I've waited this long to update because I've been thinking thoughts. Maybe not thinking so much as sorting. Here's what I have.
- After seeing how my world had shrunk to the walls of the hospital and those of my bedroom, I decided to join some friends for a wicked New Year's at the Irish Village. Spy Candy performed, people danced and I felt hopelessly out of place. It made me realize I was quite obviously not fashionably sophisticated enough for the place. Still, I found a way to out myself as I always do. Safe boundary lines shifted and blurred and long story short, I found myself waking up on El Dude's couch the following morning with my face on sideways.
- Later. Not now. After this. Only factor for sure is time will play along as I procrastinate. And it's what I've been doing. A lot. I'm usually known to put the 'pro' in the word but lately I've been stalling just about everything I can afford to (and sometimes cannot) and for each time I've got a ready-made excuse.
- Been sick for weeks. Feverish, chills, a whack cough and shivering sleepless through the night. And on-calls. I've been dragging myself to work for the last week and a half. All that has been useful to a degree. After all, being sick is the most effective reminder of how nice health is and how much of a luxury it is to be able to stand up straight after you've been curled up fetus-like in constant pain.
- After having eaten next to nothing throughout the duration of my illness, I began to grow despondent at the lack of food in my fridge. So, today I decided to make up for it with some Pasta (food of champions) from News Café down at Le Meridian. It didn't taste quite as sexy as the glossy menu shots made it out to be. I left the place with hunger pangs still bellowing out my stomach. Shoot, all I really wanted was to pig out at a decent place, but funds were low. Story of my life.

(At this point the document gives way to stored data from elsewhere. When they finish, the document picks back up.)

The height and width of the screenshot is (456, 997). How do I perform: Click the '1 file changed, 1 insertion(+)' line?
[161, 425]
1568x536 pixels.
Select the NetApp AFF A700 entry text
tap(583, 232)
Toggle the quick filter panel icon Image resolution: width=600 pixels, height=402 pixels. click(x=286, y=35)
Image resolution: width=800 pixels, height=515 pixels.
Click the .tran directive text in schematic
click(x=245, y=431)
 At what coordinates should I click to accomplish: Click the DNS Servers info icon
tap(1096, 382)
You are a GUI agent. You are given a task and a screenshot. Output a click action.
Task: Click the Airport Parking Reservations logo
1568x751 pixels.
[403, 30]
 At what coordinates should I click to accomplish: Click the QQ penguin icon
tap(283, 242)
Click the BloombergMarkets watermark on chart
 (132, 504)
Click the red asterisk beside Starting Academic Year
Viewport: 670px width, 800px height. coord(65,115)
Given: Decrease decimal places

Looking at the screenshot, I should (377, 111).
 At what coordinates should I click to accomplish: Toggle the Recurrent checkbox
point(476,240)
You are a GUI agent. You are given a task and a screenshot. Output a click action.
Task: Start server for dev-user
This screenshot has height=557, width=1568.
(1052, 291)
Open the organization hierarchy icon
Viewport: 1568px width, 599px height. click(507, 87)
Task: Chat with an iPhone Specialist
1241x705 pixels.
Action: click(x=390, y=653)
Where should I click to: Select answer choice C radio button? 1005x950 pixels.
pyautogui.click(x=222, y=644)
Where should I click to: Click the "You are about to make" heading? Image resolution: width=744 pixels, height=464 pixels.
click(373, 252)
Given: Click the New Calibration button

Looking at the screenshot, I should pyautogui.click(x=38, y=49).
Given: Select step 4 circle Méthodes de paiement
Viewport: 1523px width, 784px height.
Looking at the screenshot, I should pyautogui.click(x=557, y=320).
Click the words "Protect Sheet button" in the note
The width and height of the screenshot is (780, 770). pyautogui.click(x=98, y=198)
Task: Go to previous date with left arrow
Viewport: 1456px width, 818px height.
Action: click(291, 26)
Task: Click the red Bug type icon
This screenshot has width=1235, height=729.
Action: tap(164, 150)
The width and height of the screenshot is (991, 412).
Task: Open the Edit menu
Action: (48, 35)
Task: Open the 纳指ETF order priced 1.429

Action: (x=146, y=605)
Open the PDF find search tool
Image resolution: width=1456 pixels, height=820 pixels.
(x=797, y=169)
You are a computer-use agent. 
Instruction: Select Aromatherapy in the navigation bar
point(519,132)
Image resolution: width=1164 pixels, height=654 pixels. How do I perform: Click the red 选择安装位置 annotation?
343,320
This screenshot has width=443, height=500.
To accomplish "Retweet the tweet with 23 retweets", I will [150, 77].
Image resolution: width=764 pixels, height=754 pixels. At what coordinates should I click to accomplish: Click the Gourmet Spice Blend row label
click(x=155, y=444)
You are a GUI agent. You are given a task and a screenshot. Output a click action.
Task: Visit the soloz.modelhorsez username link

- The biggest topic of conversation amongst my friends, colleagues and acquaintances these days has to do with who is graduating, who is staying on for another year, who has applied to the residency program, who is moving back to his/her hometown, who already has a job lined up after graduation, who has taken licensure or some form of postgraduate exam(s). Basically, all conversations center around people who seem to have at least a vague idea of what they're doing, which is more than I can say for myself. It's not that I don't even know what I want to do. It's just that I want to do too many things, which is why decision-making is so troubling. Somewhere in here is a perfect analogy for my indecisiveness and lack of direction and the constantly swiftly-shifted plans that epitomize my life at the moment. Someday I hope to understand it myself. Lately, though, I feel like retiring and I haven't even done anything with my life yet. Tell me, is this slightly problematic?
- I have a wedding to attend next week and in a desperate attempt to cover the bald patch on my head (one I received after splitting my head open a couple weeks back) I reluctantly went for a haircut. Due to a tragic combination of piss poor judgement and even worse sense of style on the hair stylist's part, much to my dismay I left the place looking so much like a boy that my friend couldn't help but quip, "Put a tux on and attend on the men's side. Tell us what really goes on there". Yes, that much of a boy. Oh, the horror! So, now I'm working on perfecting my disdainful look but it's not working out real well because I have a tendency to roll my eyes and burst into laughter instead.
- I suspect le boyfriend thinks I'm secretly contemplating of ways to kill him. He's strange like that. But I still love him.
- I have a Journal Club presentation soon and I'm fresh out of excuses. Tomorrow will come far, far sooner than I like. I'd cancel tomorrow if I could. So, now if you'll excuse me, I need to go be productive and bullshit my way through real life.